* **Records to use**

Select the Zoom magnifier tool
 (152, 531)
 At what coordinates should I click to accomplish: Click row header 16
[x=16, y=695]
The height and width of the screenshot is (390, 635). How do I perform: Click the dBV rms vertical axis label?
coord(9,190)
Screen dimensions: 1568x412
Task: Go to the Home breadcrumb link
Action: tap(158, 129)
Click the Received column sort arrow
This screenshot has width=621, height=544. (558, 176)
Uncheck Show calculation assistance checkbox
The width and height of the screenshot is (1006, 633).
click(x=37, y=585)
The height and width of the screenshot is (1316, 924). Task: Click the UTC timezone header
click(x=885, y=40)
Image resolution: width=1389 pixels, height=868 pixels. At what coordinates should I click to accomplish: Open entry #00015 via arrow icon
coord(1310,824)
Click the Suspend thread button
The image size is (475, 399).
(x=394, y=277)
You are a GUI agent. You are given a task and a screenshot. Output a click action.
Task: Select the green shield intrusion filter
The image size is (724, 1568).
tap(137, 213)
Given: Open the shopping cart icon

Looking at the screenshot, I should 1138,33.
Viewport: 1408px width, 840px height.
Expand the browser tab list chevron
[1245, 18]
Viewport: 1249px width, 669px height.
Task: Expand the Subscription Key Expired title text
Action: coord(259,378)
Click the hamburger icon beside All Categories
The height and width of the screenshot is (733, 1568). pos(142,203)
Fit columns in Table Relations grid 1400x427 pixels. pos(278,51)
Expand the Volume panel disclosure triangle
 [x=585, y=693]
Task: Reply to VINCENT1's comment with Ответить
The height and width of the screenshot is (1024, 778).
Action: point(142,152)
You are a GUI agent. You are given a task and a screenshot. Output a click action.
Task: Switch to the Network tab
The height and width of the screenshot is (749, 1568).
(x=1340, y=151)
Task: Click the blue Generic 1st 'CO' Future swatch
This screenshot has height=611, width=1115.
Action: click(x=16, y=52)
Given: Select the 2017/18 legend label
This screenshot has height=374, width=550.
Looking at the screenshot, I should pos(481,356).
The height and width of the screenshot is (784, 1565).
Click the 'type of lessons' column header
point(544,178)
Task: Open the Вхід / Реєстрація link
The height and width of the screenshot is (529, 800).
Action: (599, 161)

* **Task instructions**
Can you rewrite the part that opens with the line containing "At what coordinates should I click to accomplish: Click" and closes with the line containing "(x=394, y=277)", changing "Suspend thread button" to "Pause thread button" and leaving every other line unchanged?

* **Solution to the exercise**
 At what coordinates should I click to accomplish: Click row header 16
[x=16, y=695]
The height and width of the screenshot is (390, 635). How do I perform: Click the dBV rms vertical axis label?
coord(9,190)
Screen dimensions: 1568x412
Task: Go to the Home breadcrumb link
Action: tap(158, 129)
Click the Received column sort arrow
This screenshot has width=621, height=544. (558, 176)
Uncheck Show calculation assistance checkbox
The width and height of the screenshot is (1006, 633).
click(x=37, y=585)
The height and width of the screenshot is (1316, 924). Task: Click the UTC timezone header
click(x=885, y=40)
Image resolution: width=1389 pixels, height=868 pixels. At what coordinates should I click to accomplish: Open entry #00015 via arrow icon
coord(1310,824)
Click the Pause thread button
The image size is (475, 399).
(x=394, y=277)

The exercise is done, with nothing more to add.